Well the Communist regime in China is increasingly spying on its own people, crushing democracy in Hong Kong, infringing on the religious freedom of Chinese Christians, persecuting the country’s tiny Jewish minority, pushing discriminatory anti-gay policies, forcing the Uyghur Muslim population into concentration camps where they’re being tortured, sterilised and killed, using North Korean slave labour, threatening to invade Taiwan, supporting the brutal military coup in Burma, jumping at the chance to recognise the Taliban as the government in Afghanistan, and executing more people than the rest of the world combined. What part of that are the Australians supposed to respect? If Jacinda Ardern had been Prime Minister in the 1930s, perhaps she’d have told Britain to respect Nazi Germany?

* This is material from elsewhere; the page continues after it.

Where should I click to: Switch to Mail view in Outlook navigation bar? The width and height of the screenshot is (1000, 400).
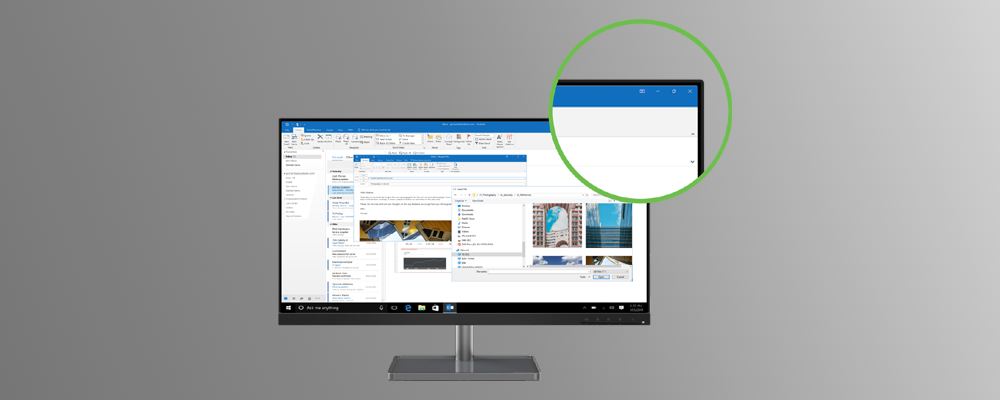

Like the British public have had huge debate about dealing with the current fascist foe: Islamic terrorism – specifically ISIS Jihadis wanting to return like Shamima Begum, other Western countries with large Muslim populations have had the same problem. Earlier this year, a dual national of both Australia and New Zealand was facing deportation from Turkey for getting involved with Islamic State in Syria. Australia did what the UK did and revoked the ISIS bride’s citizenship. Jacinda Ardern lashed out at Scott Morrison’s government, arguing that the Jihadi had grown up in Australia, accusing the country of “shirking its responsibilities.” New Zealand took the terrorist in. What about Jacinda Ardern’s responsibility to protect her people?

This of course takes us back to the terrible Christchurch Attack and the more recent supermarket attack in Auckland. In March 2019, Brenton Tarrant, a self-described fascist and white nationalist, used multiple machine guns to massacre innocent Muslims in two mosques. The youngest victim was a boy of just three years old, the oldest seventy seven. Whilst Jacinda Ardern was praised for her response to the terrorist attack – with a recent documentary criticised for over-looking the victims in sanctifying the Prime Minister – it’s important to remember a government has a responsibility to stop attacks happening in the first place. Tarrant wasn’t a New Zealander, he was Australian and had come to police attention years previously. Likewise, in September this year, eight people were injured when ISIS supporter Ahamed Samsudeen went on a knife rampage in an Auckland supermarket. The perpetrator was identified as a Sri Lankan immigrant who had already been to prison in New Zealand for owning ISIS videos and distributing their propaganda. Ardern’s response was typical, worrying about a “backlash” against Muslims, hardly the main concern.

Innocent Kiwis were killed and injured by two opposite types of terrorist who should never have been in the country. True, Ardern kept out a virus more than she kept out violence, but after a year, it just got ridiculous. I understand why people were against different lockdown rules dividing up the UK, but it’s absolutely insane that New Zealanders living on separate islands were put into a full lockdown after just one COVID case in Auckland this year. The success of New Zealand Labour’s lockdowns in 2020 soon came back to bite them – so few Kiwis had died from COVID-19, the population became complacent about the virus and uptake of the vaccine was slow. New Zealanders just couldn’t be bothered to get the jab. Sadly, it seems Ardern will take her country down the same dark path as Australia to change that.